This week we are formally introducing the ggplot2 package, which is essentially the graphics creation workhorse of the tidyverse. The lecture portion of the session steps through the logic of ggplot2 and explains that it is designed to standardize and streamline data visualization.
Let’s practice a bit using a rather timely dataset showing selected
information related to the Super Bowl 🏈 Take a moment to import the
file called superbowl_dataset.csv and familiarize yourself with
its contents. Hint: You will need to use the
read_csv function to import superbowl_dataset.csv
from the data folder (i.e.,
“./data/superbowl_dataset.csv”).
The foundation for data visualization in R is the ggplot2 package that you read about today.
Basically, we use the ggplot function to create a plot
object, then add one or more of the geom_ functions to give
geometry to what would otherwise be an empty plot object. We will also
see later, than we can use familiar dplyr functions to
manipulate a data object, then pipe the result (%>%)
directly into the ggplot function.
| dplyr verbs | Description |
|---|---|
select() |
select columns |
filter() |
filter rows |
arrange() |
re-order or arrange rows |
mutate() |
create new columns |
summarise() |
summarise values |
group_by() |
allows for group operations |
The code you write specifies the connections between the variables in your data, and the colors, points, and shapes you see on the screen.

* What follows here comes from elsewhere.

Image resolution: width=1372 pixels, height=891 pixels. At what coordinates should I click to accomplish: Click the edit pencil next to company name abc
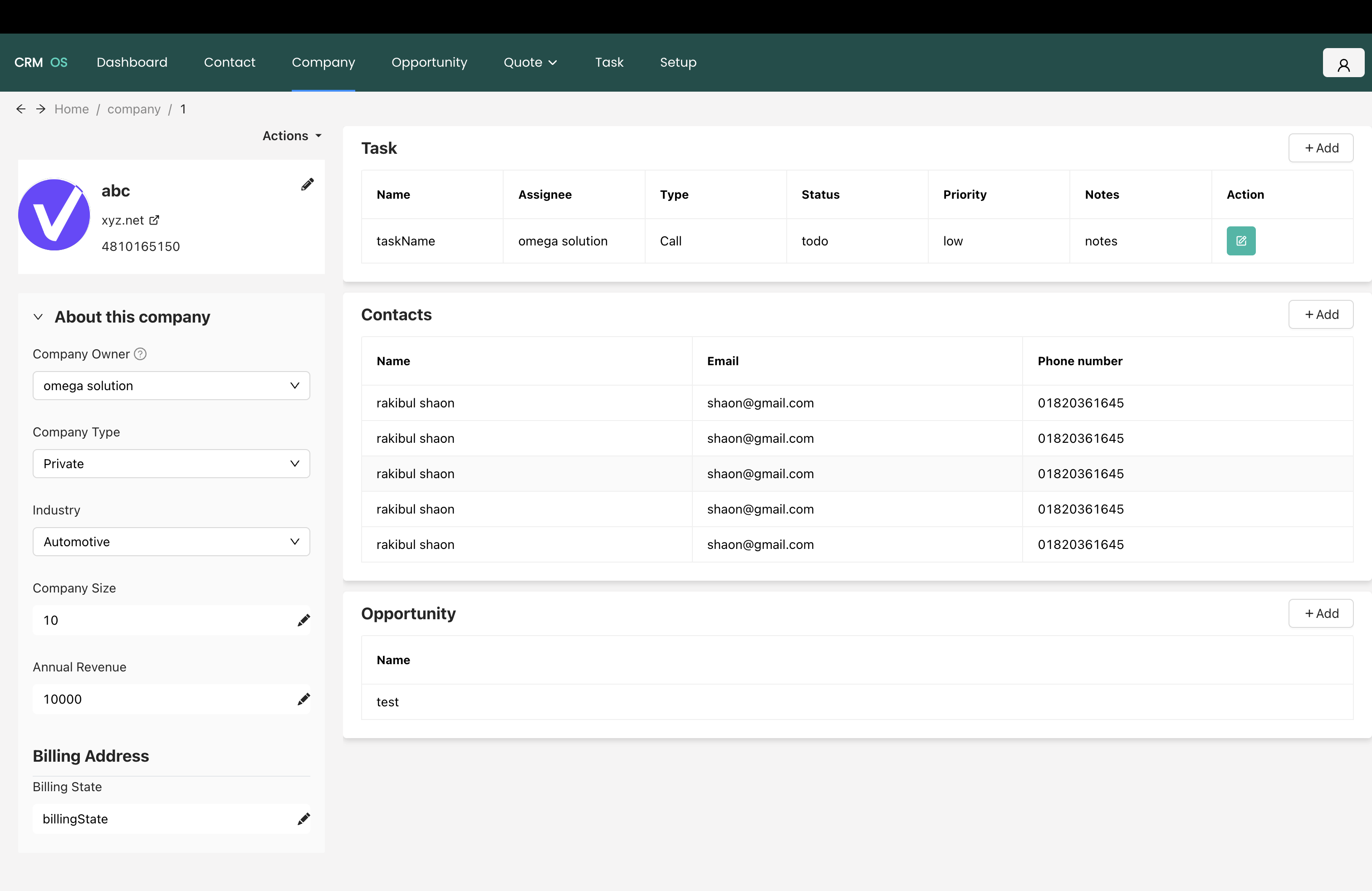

This quote refers to the aesthetic mappings that you read about today, which is how we build a visualization from raw data with ggplot2. Sometimes it is easier to dive right in… 👙 let’s create a barchart that shows which NFL teams have won the Super Bowl the most times.
If you open the help documentation for the latter ?theme
you get a rather long list of arguments that correspond to elements of
the graphic we are creating. We have set the axis.title.y
argument and the axis.title.x argument in the
theme function to null in order to remove the default
labels from the plot. Similarly, we use the angle argument
of the element_text function to rotate the neighborhood
names by 90°.
ggplot(data = superbowls) +
geom_bar(aes(x = Winner)) +
theme(axis.text.x = element_text(size = 8, angle = 90),
axis.title.x = element_blank(),
axis.title.y = element_blank())
ggplot(data = superbowls) +
geom_bar(aes(x = forcats::fct_infreq(Winner))) +
theme(axis.text.x = element_text(size = 8, angle = 90),
axis.title.x = element_blank()) +
labs(y = "Wins")
ggplot(data = superbowls) +
geom_bar(aes(x = forcats::fct_infreq(Loser)), fill = "darkseagreen") +
theme(axis.text.x = element_text(size = 8, angle = 90),
axis.title.x = element_blank()) +
labs(y = "Losses")
In the code chunk above, we use functions from the
forcats package discussed last time to manipulate how
the bars are displayed in the chart. Take a look at
?fct_infreq if you would.
If we want to change the color of all the bars in
the chart, we can set the fill argument outside
of the aes function. Recall that the the
aes function outlines which attributes (columns) in the
dataset are represented by different characteristics of the
barchart.
If we wanted to have the color of the bars reflect some other
characteristic of interest (that does not apply in this case,
mind you), we would set the fill argument
inside of the aes function.
superbowls %>%
mutate(year = lubridate::year(actual_date)) %>%
filter(year > 2000) %>%
ggplot() +
geom_bar(aes(y = forcats::fct_rev(forcats::fct_infreq(Winner))), color = "royalblue", fill = "dodgerblue") +
theme(axis.text.x = element_text(size = 8),
axis.title.x = element_blank()) +
labs(title = "Super Bowl Victories",
subtitle = "2000 to 2022", y = "Wins")
superbowls %>%
mutate(year = lubridate::year(actual_date)) %>%
filter(year > 2000) %>%
ggplot() +
geom_bar(aes(y = forcats::fct_rev(forcats::fct_infreq(Winner))), color = "firebrick", fill = "pink") +
theme(axis.text.x = element_text(size = 8),
axis.title.x = element_blank(),
plot.title = element_text(hjust = 0.5),
plot.subtitle = element_text(hjust = 0.5)) +
labs(title = "Super Bowl Victories",
subtitle = "2000 to 2022", y = "Wins")
This is a fun introduction, but we have already made a few barcharts. We can also create other types of plots including boxplots, scatterplots, and line charts. The R Graph Gallery mentioned in class is a great resource because it provides example code for a wide variety of plots.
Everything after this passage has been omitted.